** Task data follows **
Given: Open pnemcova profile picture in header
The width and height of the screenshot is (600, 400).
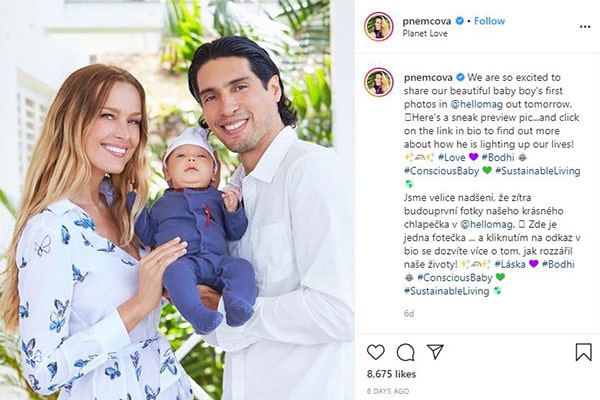Looking at the screenshot, I should (x=378, y=26).
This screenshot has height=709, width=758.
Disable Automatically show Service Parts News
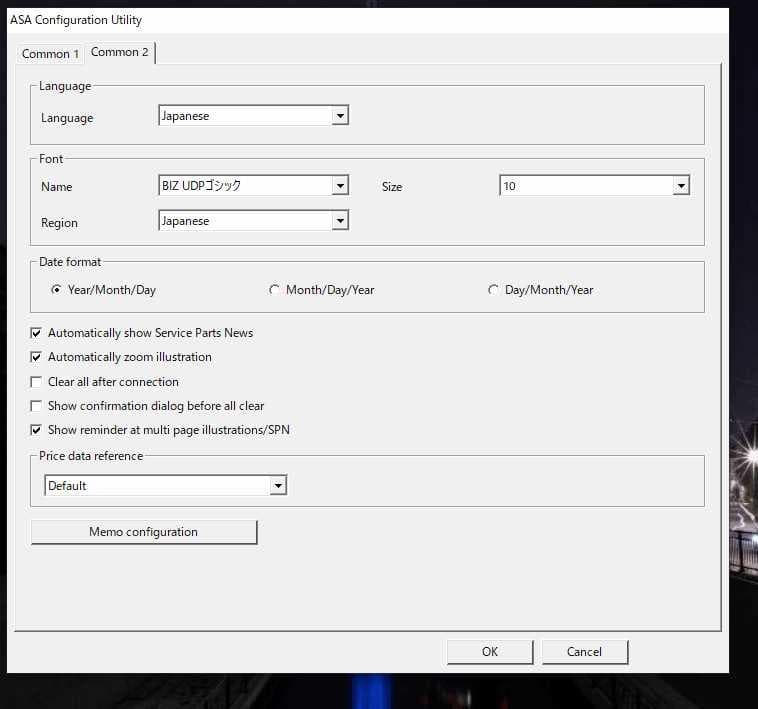click(x=37, y=333)
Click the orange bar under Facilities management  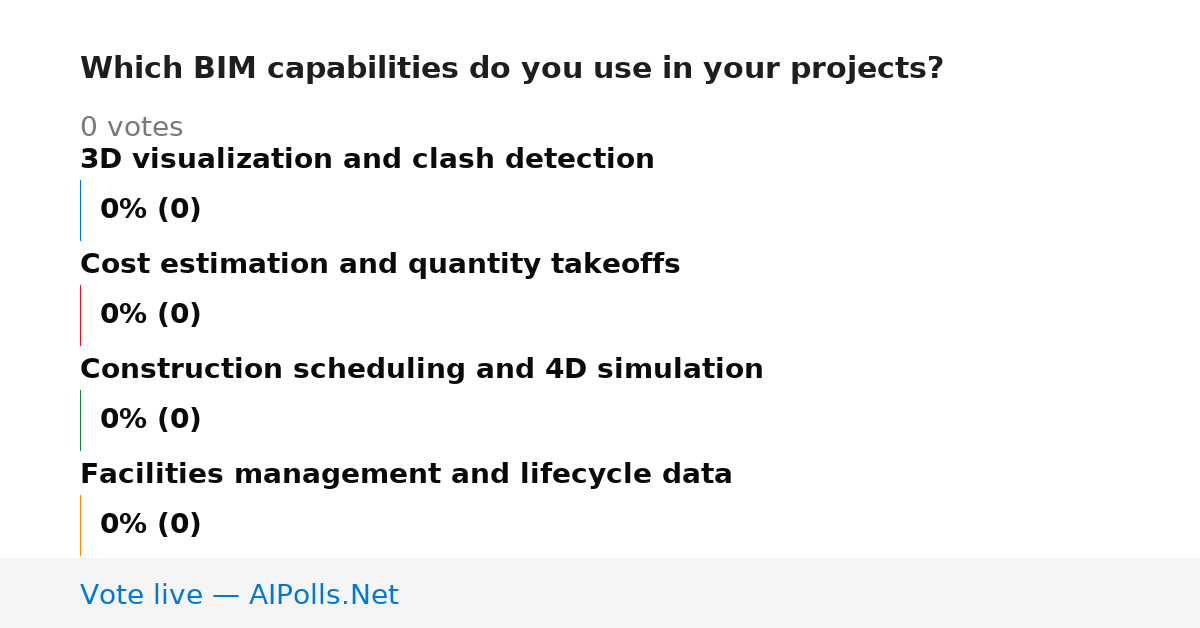tap(80, 525)
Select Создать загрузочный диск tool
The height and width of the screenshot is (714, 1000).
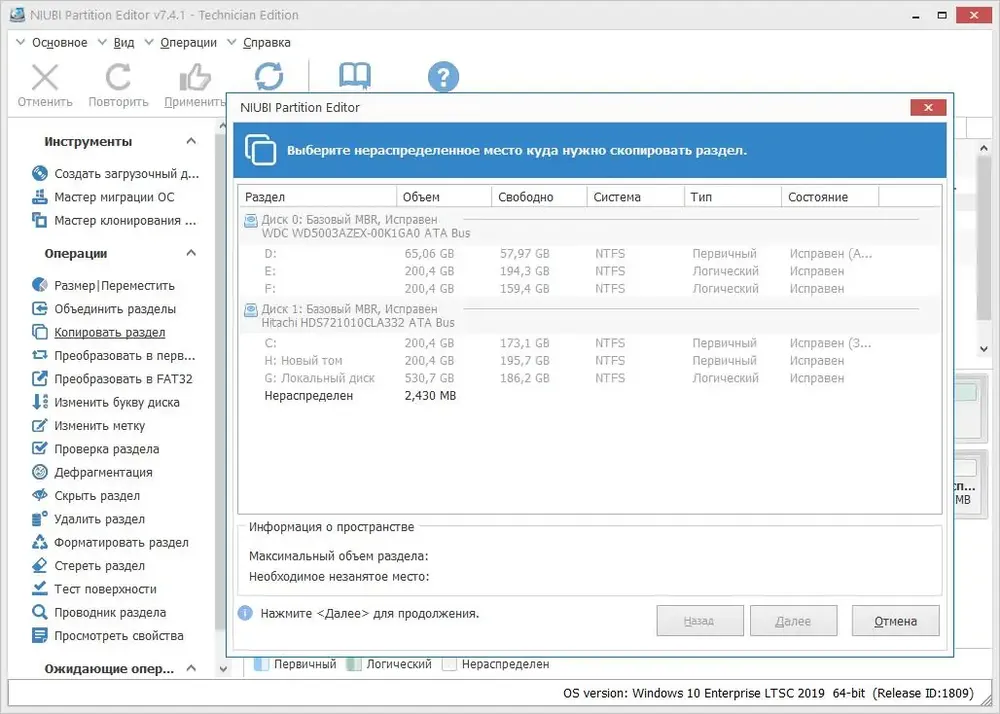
** End of Task data **
- **Task instructions**
Write out, with no pictures, only the lines from the line containing "Select Создать загрузочный диск tool" through the last line of the listing above, exactly and with both ends included.

- **Task result**
Select Создать загрузочный диск tool
The height and width of the screenshot is (714, 1000).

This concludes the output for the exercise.